On September 22, the changes to the Gender Recognition Act were released. Two years of discussion and debating the lives of trans people for the Government to decide the Act is largely ‘fair and safe’ as it stands.
Certainly, some alterations were made. The process is now online, and the fee to transition has been lowered from £140 to an unspecified ‘nominal amount’.
This is the extent of the change we’ll see. According to UK’s Minister of Women and Equalities Liz Truss, the GRA already holds ‘proper checks and balances in the system’ and ‘support for people who want to change their legal sex.’
Truss is an advocate for reducing waiting lists by forming more NHS gender clinics. Her statement to Parliament averred trans healthcare as a greater concern than other reform such as self-identification.
There’s no sugarcoating it: this response is lacklustre at best. Though Truss has promised an easier process for those seeking a GRC, it has been suggested throughout LGBT groups and communities that holding gender clinics as a linchpin serve merely to placate the masses. As stated by Cara English, the revision hasn’t wholly addressed the changes needed. English, current Head of Public Engagement at trans-led charity Gendered Intelligence, has termed the adjustments to the act ‘piecemeal concessions’.

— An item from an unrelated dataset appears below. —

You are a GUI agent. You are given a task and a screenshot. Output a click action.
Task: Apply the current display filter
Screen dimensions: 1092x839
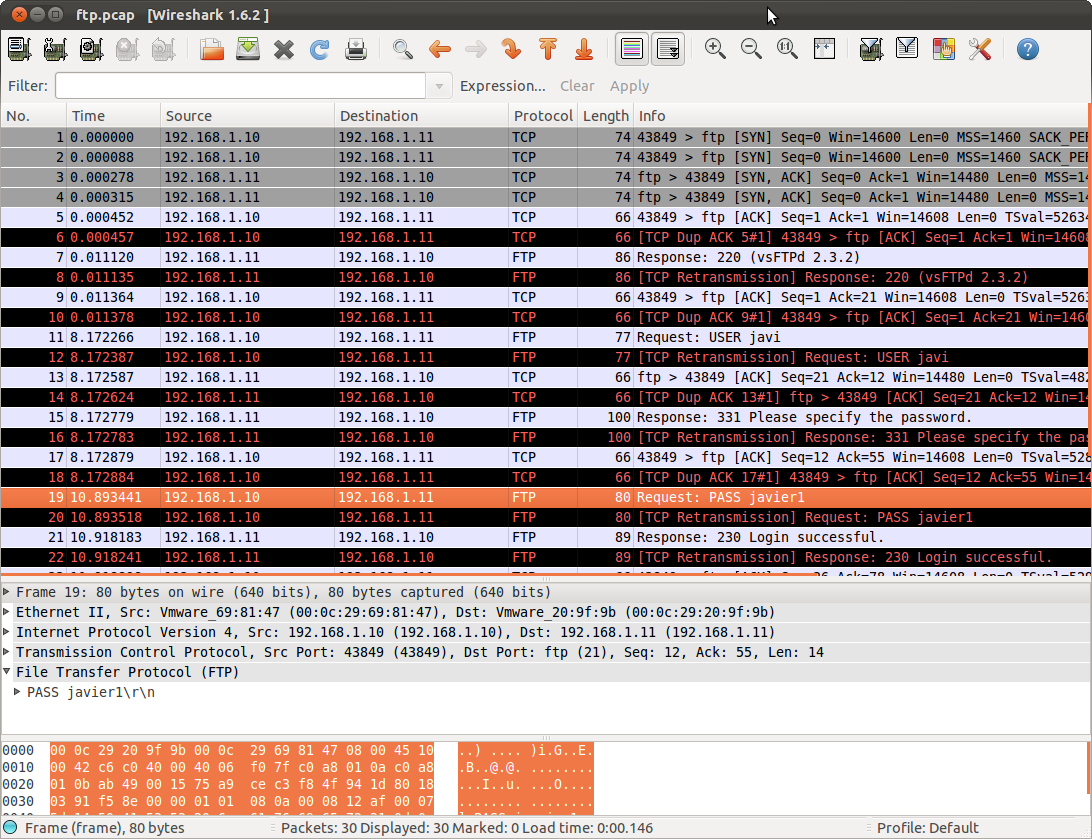pos(629,86)
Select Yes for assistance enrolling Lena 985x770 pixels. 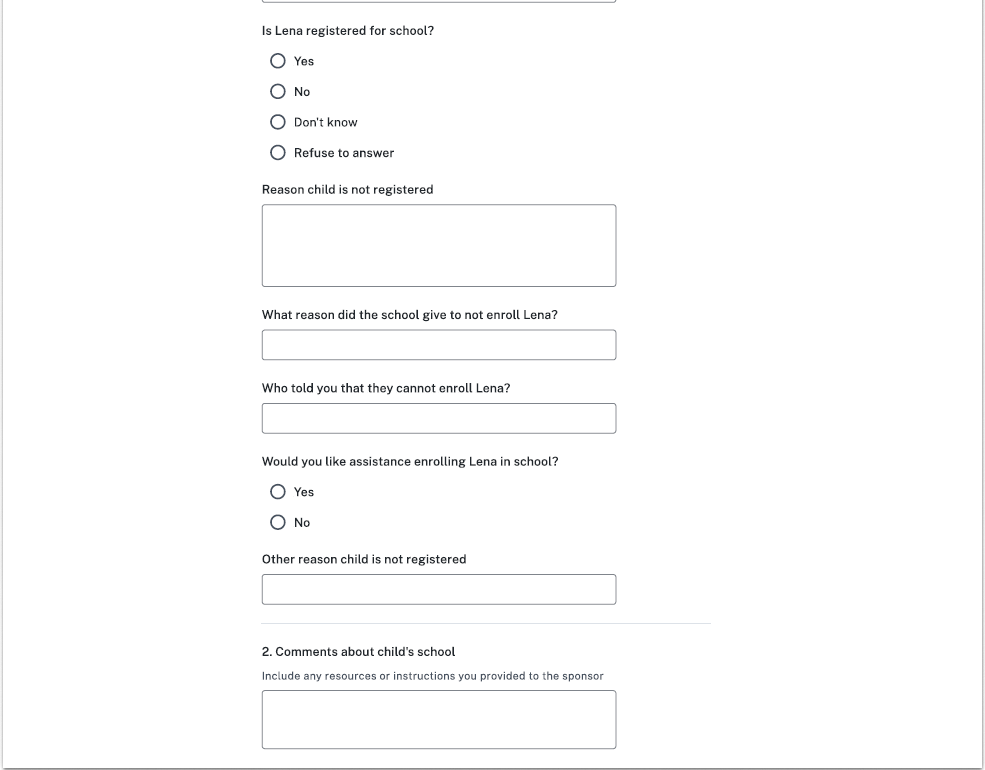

Lui Asquith, the Director of Policy and Legal at Mermaids, echoed this sentiment. Though they welcomed the news of lowering fees and plans for three new gender clinics across the UK, they labelled the entire outcome of the Gender Recognition act ‘disappointing’.
Mermaids’ statement detailed young service users were hoping for more from the decision. The group, alongside other organisations including BiPride started a collaborative campaign on Twitter in response. This campaign #TogetherforTrans highlights the hardships and inequalities trans people face. Over fifty LBTQ+ and ally organisations have become involved.
#TogetherForTrans is a space on Twitter to share support for trans people in light of this decision. Nancy Kelley herself tweeted:
‘It’s a shocking failure of political leadership, and of human empathy. Nobody should fear being outed without consent, being misgendered at their own wedding, being dead named at their funeral’.
Academic Senthorun Raj (@senthorun) tweeted: ‘trans and non-binary people aren’t “debates” or “ideologies”. They’re people who should be free to live with safety, healthcare, recognition, and community.’
Raj’s words touch on the harm done to trans communities throughout the decision process. Indeed, this liminal space has perpetuated culture wars and a debate steeped in toxicity and violence.
Juliet Jacques Speaks Out
Juliet Jacques, columnist and namely author of Trans: A Memoir, expounded this discourse in her articled response to the GRA’s changes. Jacques has been writing about her experience for over 10 years to create space for and share experiences of those living in a society steeped in transphobia. The past decade has seen her and other trans writers fighting for media representation to move the conversation from invalidating existences to asking for access to sufficient healthcare. Even just the opportunity to publicly speak on concepts other than their identity.
In her article for the Guardian, Jacques delineates liberal journalists searching to stimulate this ‘toxic debate’. We saw this in Judith Butler’s recent interview following the changes in the GRA; Alona Ferber asked Butler only ten questions and three concerned JK Rowling’s new book. Gratifyingly, Butler dismantled this by vying to demolish ‘exclusionary arguments’ and worked to refocus the discussion to equality for feminists and trans people.
The changes to the Act also failed to consider those identifying as non-binary. By missing the opportunity to allow people to self ID, the government has neglected people completely unrecognised by law.
Activists have been fighting for X passports to no avail thus far in the UK. The introduction of such passports would mean non-binary people could register as ‘X’. It’s already happened in a few countries including Canada, Pakistan, Australia and the Republic of Ireland.
Recognise me for the way I am
Oceana Maud of The Scottish Trans Alliance said of the Act’s modification:
“As a non-binary person myself, having any sort of document or piece of identification that actually recognises me for the way I live my life and who I am as a human being is incredibly affirming.”
Maud thinks they might not be here when non-binary people become acknowledged by the UK government. Furthermore, they currently do not travel unless necessary due to the burden of being identified as someone they aren’t.
Indeed, this disregard for non-binary people alongside the retention of Gender Recognition Panels seems to be for no reason other than ‘fundamentally inhumane vectors of gatekeeping’ (Cara English).
The fight is not over. And in an era soaked in rightwing moral panic, it’s possible the Fabian approach is not enough. Centrists and the apolitical need to stand up for trans rights with haste, while taking care to remove trans people from the centre of their lewd debates.